After 3 weeks, they have enough stock arriving in markets to start selling them, whilst still churning em out at the factory. They have initial orders of 50M, and 20M stock, with 10M new units arriving each week.
This means they immediately sell out, with a backlog of 3 weeks.
Your contention is that they could avoid this "if they wanted to". To avoid this, they would need twice as much manufacturing capacity, which would be very costly, and after the initial rush of orders, they would not need anywhere near as much capacity.
Therefore, they would have to spend an exorbitant amount of money in order to speed delivery to the early users by 2-3 weeks, and then have that expensive manufacturing capacity lie fallow until the next refresh. Plus, as has been pointed out several times, there is the cachet of desirability indicated by stock selling out.
So yes, entirely in their hands, except they aren't morons who would bankrupt the company building unnecessary capacity.
Unless you wanted a blue one, in which case you had to wait for the supply chain to ramp up. Oh snap.
Re: Every time
But EVERY TIME they release and iphone it happens and you would have thought they would have learnt by now how many they need to produce.
By your logic, they should delay the launch until they have produced enough inventory to cover all potential sales of the phone, sitting on hundreds of millions of dollars worth of stock whilst it depreciates in value and consumers buy competitors phones.
They announce as soon as they have the supply chain in place to produce a steady stream of phones.
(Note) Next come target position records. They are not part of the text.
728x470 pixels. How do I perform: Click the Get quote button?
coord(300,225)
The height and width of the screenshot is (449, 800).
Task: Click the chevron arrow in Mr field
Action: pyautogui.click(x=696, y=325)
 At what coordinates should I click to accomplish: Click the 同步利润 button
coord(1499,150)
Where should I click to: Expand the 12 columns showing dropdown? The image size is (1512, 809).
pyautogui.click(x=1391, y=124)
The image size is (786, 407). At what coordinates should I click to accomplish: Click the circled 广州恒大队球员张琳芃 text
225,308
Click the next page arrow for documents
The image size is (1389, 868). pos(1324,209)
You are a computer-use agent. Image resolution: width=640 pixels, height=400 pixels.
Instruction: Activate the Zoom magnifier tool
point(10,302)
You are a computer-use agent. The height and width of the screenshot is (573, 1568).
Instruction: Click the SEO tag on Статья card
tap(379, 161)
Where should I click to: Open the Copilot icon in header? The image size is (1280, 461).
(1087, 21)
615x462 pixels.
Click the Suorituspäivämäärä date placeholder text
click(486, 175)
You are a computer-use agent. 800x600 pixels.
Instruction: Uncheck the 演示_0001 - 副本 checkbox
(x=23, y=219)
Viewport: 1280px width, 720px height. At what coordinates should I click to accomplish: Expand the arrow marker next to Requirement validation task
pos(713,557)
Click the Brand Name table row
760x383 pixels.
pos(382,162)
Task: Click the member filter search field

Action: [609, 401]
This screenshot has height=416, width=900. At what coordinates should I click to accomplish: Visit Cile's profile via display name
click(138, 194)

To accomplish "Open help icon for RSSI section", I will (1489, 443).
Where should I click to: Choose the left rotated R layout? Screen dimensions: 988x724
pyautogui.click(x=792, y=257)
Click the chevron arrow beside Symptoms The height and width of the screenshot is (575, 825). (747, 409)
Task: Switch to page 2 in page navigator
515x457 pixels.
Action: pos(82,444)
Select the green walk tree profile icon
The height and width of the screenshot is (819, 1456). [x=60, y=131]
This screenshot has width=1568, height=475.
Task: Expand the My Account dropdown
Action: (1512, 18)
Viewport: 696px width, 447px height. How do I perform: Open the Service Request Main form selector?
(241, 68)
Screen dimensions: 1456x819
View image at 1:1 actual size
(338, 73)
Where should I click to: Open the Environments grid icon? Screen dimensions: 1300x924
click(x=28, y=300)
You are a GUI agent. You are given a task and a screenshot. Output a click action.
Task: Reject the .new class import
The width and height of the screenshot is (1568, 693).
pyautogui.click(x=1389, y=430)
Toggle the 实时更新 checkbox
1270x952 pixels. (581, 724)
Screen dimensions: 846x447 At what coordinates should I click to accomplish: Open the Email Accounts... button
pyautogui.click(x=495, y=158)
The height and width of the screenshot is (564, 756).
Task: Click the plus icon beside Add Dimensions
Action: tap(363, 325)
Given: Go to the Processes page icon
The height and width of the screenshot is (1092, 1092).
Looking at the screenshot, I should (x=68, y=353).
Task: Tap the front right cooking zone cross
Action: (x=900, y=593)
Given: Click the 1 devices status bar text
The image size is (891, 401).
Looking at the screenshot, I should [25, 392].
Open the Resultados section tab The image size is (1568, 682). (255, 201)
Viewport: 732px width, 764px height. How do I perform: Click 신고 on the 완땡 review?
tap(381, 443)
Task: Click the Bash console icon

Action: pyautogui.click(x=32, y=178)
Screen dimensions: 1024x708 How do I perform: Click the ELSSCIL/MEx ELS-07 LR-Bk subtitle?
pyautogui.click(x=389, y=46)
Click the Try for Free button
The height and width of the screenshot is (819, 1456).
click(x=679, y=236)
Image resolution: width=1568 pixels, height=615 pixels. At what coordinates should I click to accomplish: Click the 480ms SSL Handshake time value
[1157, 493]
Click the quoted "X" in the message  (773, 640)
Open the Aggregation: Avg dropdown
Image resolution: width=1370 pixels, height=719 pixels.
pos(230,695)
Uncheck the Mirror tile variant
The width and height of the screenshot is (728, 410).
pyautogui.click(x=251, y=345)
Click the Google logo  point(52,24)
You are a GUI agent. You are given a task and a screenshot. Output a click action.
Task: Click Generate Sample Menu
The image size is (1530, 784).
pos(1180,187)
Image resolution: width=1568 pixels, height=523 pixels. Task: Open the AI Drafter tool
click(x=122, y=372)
Anything else would be stupid.
Re: Good Thing
Why is it in consumers interest that the only OS available for phones in Asia is that delivered by an ad broker?
People so ingrained to "Apple = EVIL, Google = GOOD" that when something comes up to contradict that, they have to pervert it so that it is a positive.
Google shutting down competition is not good for consumers. You've argued long enough that Apple shutting down competition is not good for consumers, so why when Google do it is it "in consumers interests"?
You are assuming that the alleged 1.1% of users affected are distributed evenly throughout the world. If the fault affected users in specific geographical locations, then the probability that a sample of 4 people from that area would all be affected would actually be more likely.
It's not really a fail though, all journos make the same mistake with statistics.
The novel part of this patent is having your phone digitize your voice, transmit it to a central server which determines what you said, determines actions, and then sends them to a different device in order to operate it.
That's what the youtube video shows is it?
PS: You're foaming a bit at the mouth.